Non-Hermitian arrangement for stable semiconductor laser arrays

TL;DR

This paper introduces a non-Hermitian, PT-symmetric coupling mechanism to stabilize and enhance the emission of semiconductor laser arrays, improving temporal stability and output brightness.

Contribution

It presents a novel physical mechanism using non-Hermitian potentials for stabilizing laser array dynamics and demonstrates its effectiveness through detailed numerical models.

Findings

Achieved temporal stabilization of laser arrays.

Enhanced light emission and spatial redistribution.

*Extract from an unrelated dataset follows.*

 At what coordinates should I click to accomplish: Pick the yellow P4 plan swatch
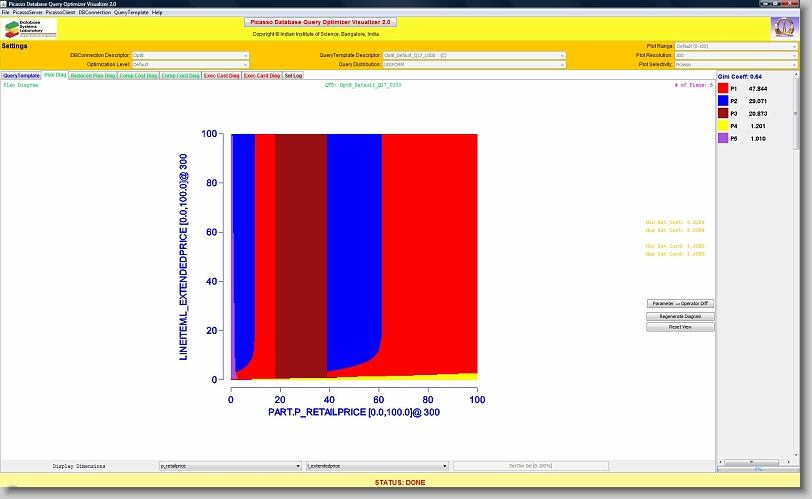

Controlled field concentration on central lasers.

Abstract

We propose and explore a physical mechanism for the stabilization of the complex spatiotemporal dynamics in arrays (bars) of broad area laser diodes taking advantage of the symmetry breaking in non-Hermitian potentials. We show that such stabilization can be achieved by specific pump and index profiles leading to a PT-symmetric coupling between nearest neighboring lasers within the semiconductor bar. A numerical analysis is performed using a complete (2+1)-dimensional space-temporal model, including transverse and longitudinal spatial degrees of freedom and temporal evolution of the electric field and carriers. We show regimes of temporal stabilization and light emission spatial redistribution and enhancement. We also consider a simplified (1+1)-dimensional model for an array of lasers holding the proposed non-Hermitian coupling with a global axisymmetric geometry. We numerically demonstrate a two-fold benefit: the control over the temporal dynamics over the EELs bar and the field concentration on the central lasers leading to a brighter output beam, facilitating a direct coupling to an optical fiber.